Saturday, 21 November 2015

Elasticsearch: Deal with typos and misspellings

Let’s say you want to build a search engine for your “e-commerce” site. You provide a search box, and ask users search for the products in the box. One problem here is, you can’t expect users to type search string correctly (I mean without spelling mistakes).
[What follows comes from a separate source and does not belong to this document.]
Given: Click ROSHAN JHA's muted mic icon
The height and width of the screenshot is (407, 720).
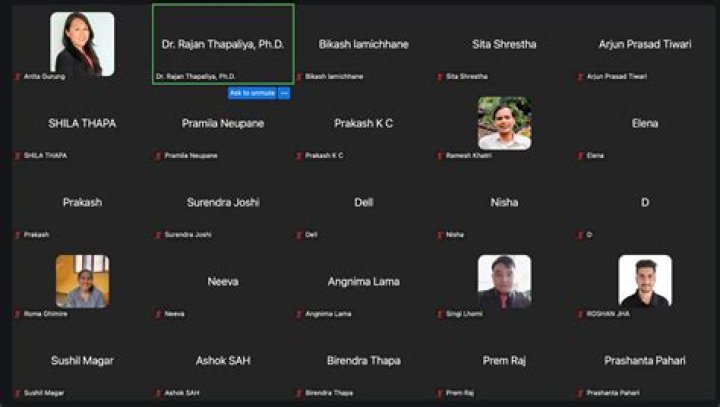Looking at the screenshot, I should tap(580, 314).
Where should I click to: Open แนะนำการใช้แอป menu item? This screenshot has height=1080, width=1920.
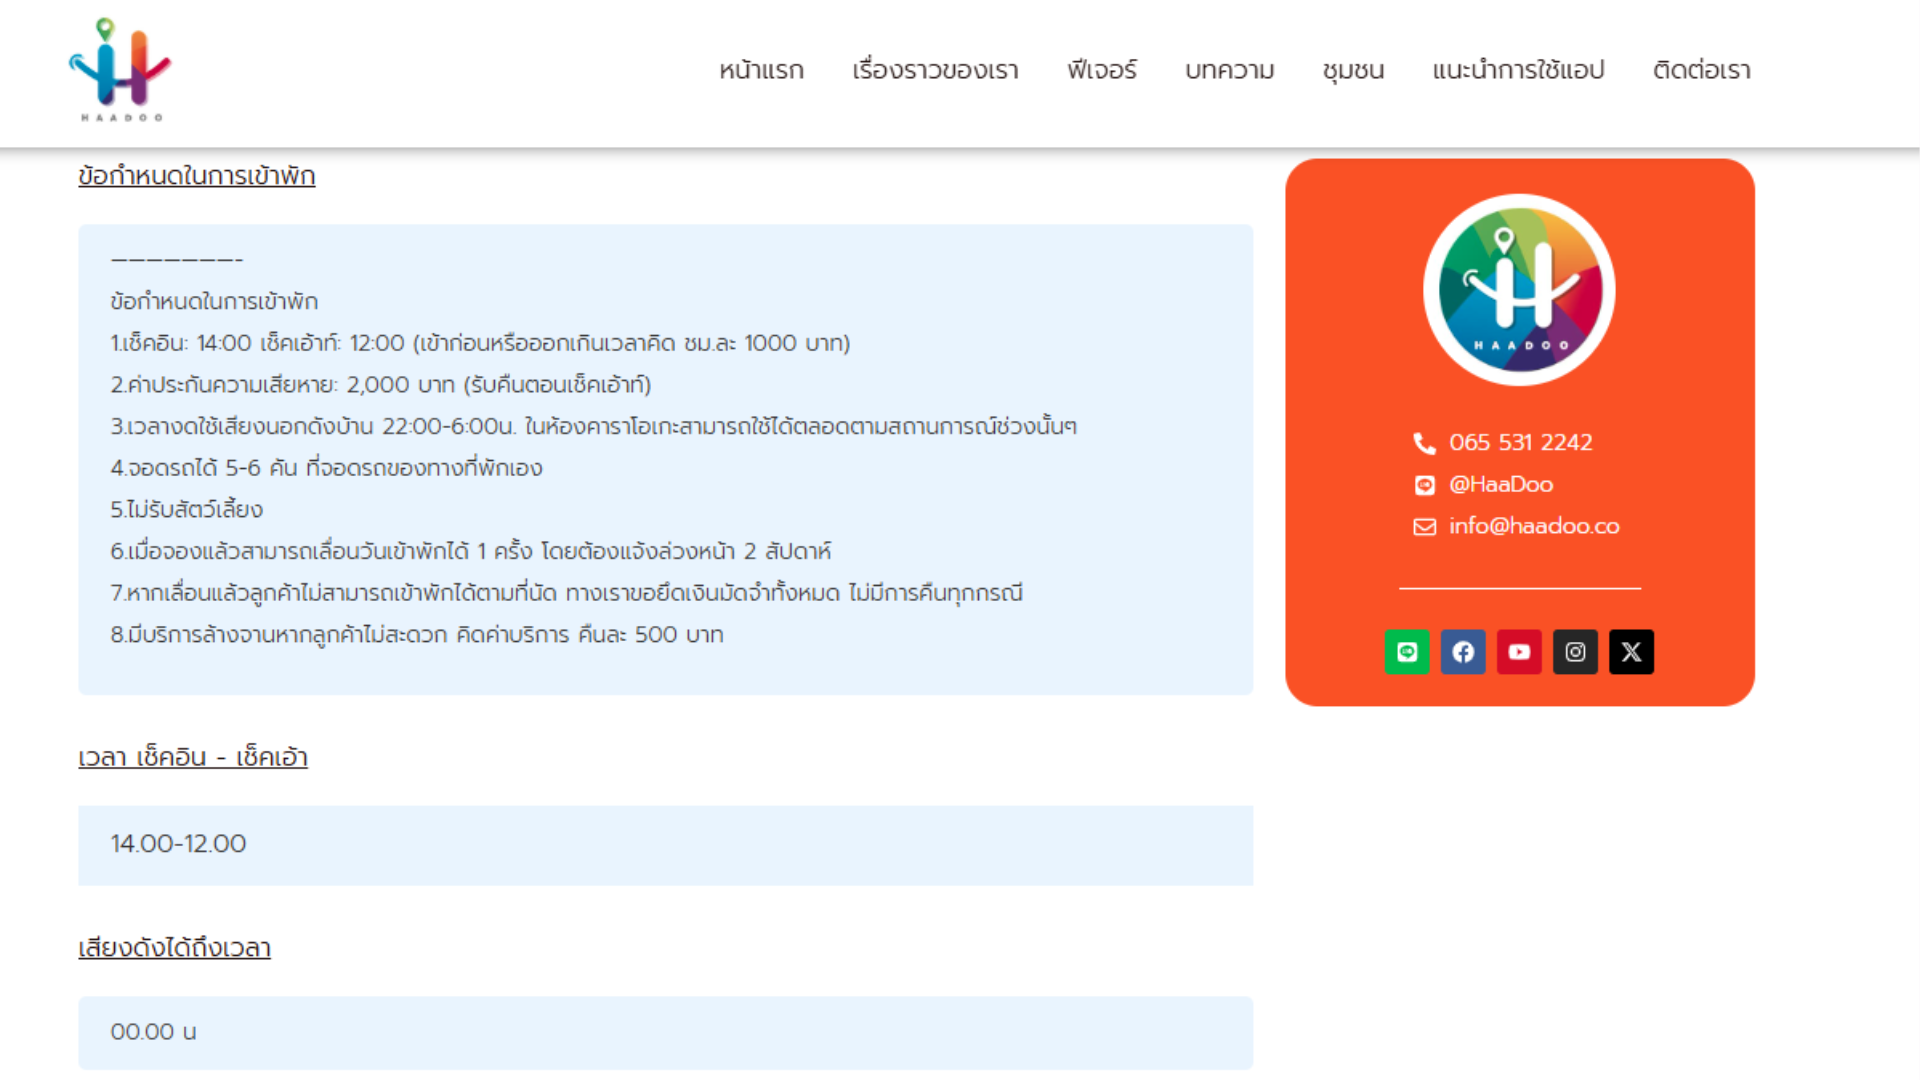(x=1518, y=70)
User can type “wasing machine” instead of “washing machine”, “camra” instead of “camera”. So it is your responsibility to deal with these kinds of typos. In this post and subsequent posts, I will explain how to deal with these typos.

Levenshtein distance
Levenshtein distance between two words is the minimum number of single-character edits (i.e. insertions, deletions or substitutions) required to change one word into the other.

For Example,
To change word “rat” to “cat” we need to substitute ‘r’ by ‘c’, so Levenshtein distance is 1.

Let’s change the string “kitten” to “sitting”
1.   “kitten” -------à “sitten” (Replace ‘k’ by ‘s’)
2.   “sitten” -------à “sittin” (Replace ‘e’ by ‘i')
3.   “sittin” ---------> “sitting” (Insertion of ‘g’ at end)
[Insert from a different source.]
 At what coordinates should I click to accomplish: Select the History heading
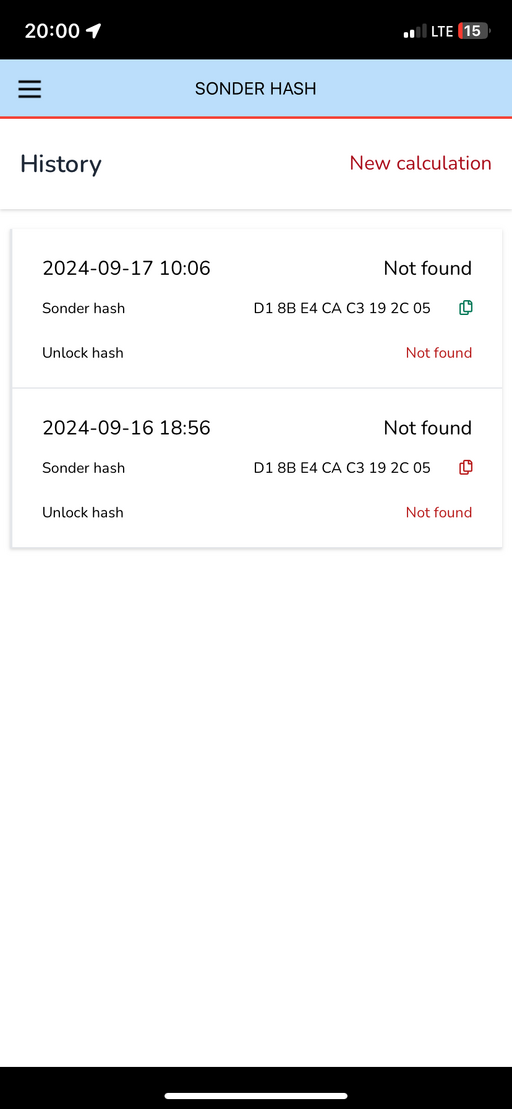click(61, 164)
Levenshtein distance to change word “kitten” to “sitting” is 3.

Fuzzy Query : support for misspellings

Elastic search solves misspellings problem by using fuzzy query.

PUT /blog/posts/_bulk
{ "index": { "_id": 1 }}
{ "text": "I love this camera"}
{ "index": { "_id": 2 }}
{ "text": "Cameron International"}
{ "index": { "_id": 3 }}
{ "text": "canara bank"}


GET /blog/posts/_search
{
 "query" : {
  "fuzzy" : {
   "text" : "camara"
  }
 }
}


You will get following results.

{
   "took": 38,
   "timed_out": false,
   "_shards": {
      "total": 5,
      "successful": 5,
      "failed": 0
   },
   "hits": {
      "total": 2,
      "max_score": 0.19178301,
      "hits": [
         {
            "_index": "blog",
            "_type": "posts",
            "_id": "3",
            "_score": 0.19178301,
            "_source": {
               "text": "canara bank"
            }
         },
         {
            "_index": "blog",
            "_type": "posts",
            "_id": "1",
            "_score": 0.15342641,
            "_source": {
               "text": "I love this camera"
            }
         }
      ]
   }
}


As you observe search query, I searched for “camara”. “camara” can be changed to “canara” in single edit and “camara” can be changed to “camera” in single edit. So documents 1 and 3 written in response.